Robin Pagnamenta, The Times

Saudi Arabia is burning through its foreign reserves at an unprecedented rate as it struggles to cope with plummeting oil prices and the soaring costs of waging war in both Yemen and Syria.

The price of oil sank to below $50 a barrel last week, the lowest in six years, draining Gulf states of their spending power — but hitting Russia and other producers harder still. Venezuela and Nigeria face bankruptcy, and there are fears that the collapse in the oil price could trigger a seismic shift in the global balance of power.

Saudi Arabia took $2 billion a week out of its foreign reserves between the end of September 2014 and June 2015, with King Salman, who came to power in January, unleashing an intensive military onslaught against Iranian-backed Houthi rebels in Yemen and funnelling arms to opponents of President Assad in Syria. Saudi Arabia’s monetary agency put its foreign reserves at $672 billion at the end of June, down from $746 billion in September 2014.

“It’s coming down fast,” David Butter, an energy expert at the Chatham House think tank, said.
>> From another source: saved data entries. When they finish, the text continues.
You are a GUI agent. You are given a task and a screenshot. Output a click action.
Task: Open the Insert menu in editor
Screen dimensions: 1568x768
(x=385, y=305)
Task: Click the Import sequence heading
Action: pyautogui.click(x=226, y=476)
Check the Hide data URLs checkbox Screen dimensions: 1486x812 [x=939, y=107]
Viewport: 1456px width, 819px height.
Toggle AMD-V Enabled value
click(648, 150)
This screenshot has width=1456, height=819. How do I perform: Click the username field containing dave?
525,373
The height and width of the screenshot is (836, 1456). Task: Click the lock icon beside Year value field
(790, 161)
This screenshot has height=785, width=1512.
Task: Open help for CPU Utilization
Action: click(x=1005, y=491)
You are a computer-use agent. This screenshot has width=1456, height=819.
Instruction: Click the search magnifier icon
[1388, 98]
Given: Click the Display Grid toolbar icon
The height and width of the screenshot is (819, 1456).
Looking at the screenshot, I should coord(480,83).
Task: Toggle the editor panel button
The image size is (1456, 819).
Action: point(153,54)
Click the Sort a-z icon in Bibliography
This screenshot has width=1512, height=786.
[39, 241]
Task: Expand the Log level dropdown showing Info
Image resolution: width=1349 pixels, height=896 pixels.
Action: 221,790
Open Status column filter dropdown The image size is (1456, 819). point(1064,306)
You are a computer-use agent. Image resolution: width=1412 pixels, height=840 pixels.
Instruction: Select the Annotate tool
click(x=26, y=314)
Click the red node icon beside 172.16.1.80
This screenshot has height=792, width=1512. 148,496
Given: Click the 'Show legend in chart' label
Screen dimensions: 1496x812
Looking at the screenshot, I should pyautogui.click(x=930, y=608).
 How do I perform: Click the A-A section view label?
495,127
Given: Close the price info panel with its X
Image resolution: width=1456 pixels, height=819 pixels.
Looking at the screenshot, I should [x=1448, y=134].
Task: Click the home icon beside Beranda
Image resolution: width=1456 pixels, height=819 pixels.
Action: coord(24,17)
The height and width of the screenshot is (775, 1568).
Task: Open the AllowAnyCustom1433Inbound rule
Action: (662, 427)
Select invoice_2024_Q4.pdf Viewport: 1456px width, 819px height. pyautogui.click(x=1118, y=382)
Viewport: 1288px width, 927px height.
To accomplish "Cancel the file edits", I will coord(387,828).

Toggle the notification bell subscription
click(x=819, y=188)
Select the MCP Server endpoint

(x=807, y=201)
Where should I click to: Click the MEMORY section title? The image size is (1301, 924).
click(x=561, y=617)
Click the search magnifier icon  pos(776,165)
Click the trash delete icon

Evidence of that, he said, was Saudi Arabia’s decision to borrow $5 billion in the sovereign bond market last week, the first time in eight years it has had to do that.

The world’s top oil exporter and the de facto leader of the 12-nation Opec cartel, Saudi Arabia has shown in the past that it is prepared to use oil money to quell social unrest. It was able to nip Arab Spring protests in the bud by paying off demonstrators and spending $130 billion to raise salaries and boost social spending.

Many observers believe that Saudi Arabia has brought the oil crisis on itself by refusing to curb production to drown out competition from fracking by the US. As a result, the price has fallen from $104 a barrel a year ago to less than $50 now, and the effect is reverberating around the world — from the slums of Caracas to the battlefields of Syria and Iraq; from the Russian Arctic to the Pearl River Delta in China.

On the plus side, a lower oil price has boosted the world economy by diverting consumer spending away from energy costs. “The world’s consumers will be much better off, especially the poor, who spend a higher proportion of their income on energy,” said Leif Wenar, at King’s College London, the author of Blood Oil. “Big importers such as India, China, Japan and many developing countries will be winners. It should help growth and cut the cost of basic goods.”

In Venezuela, which has the world’s biggest oil reserves, the opposite applies. The country is spiralling into hyperinflation and crime is rising amid rising fears of a possible debt default — all of which could bring an end to the presidency of Nicolas Maduro as early as December, when parliamentary elections are due to be held.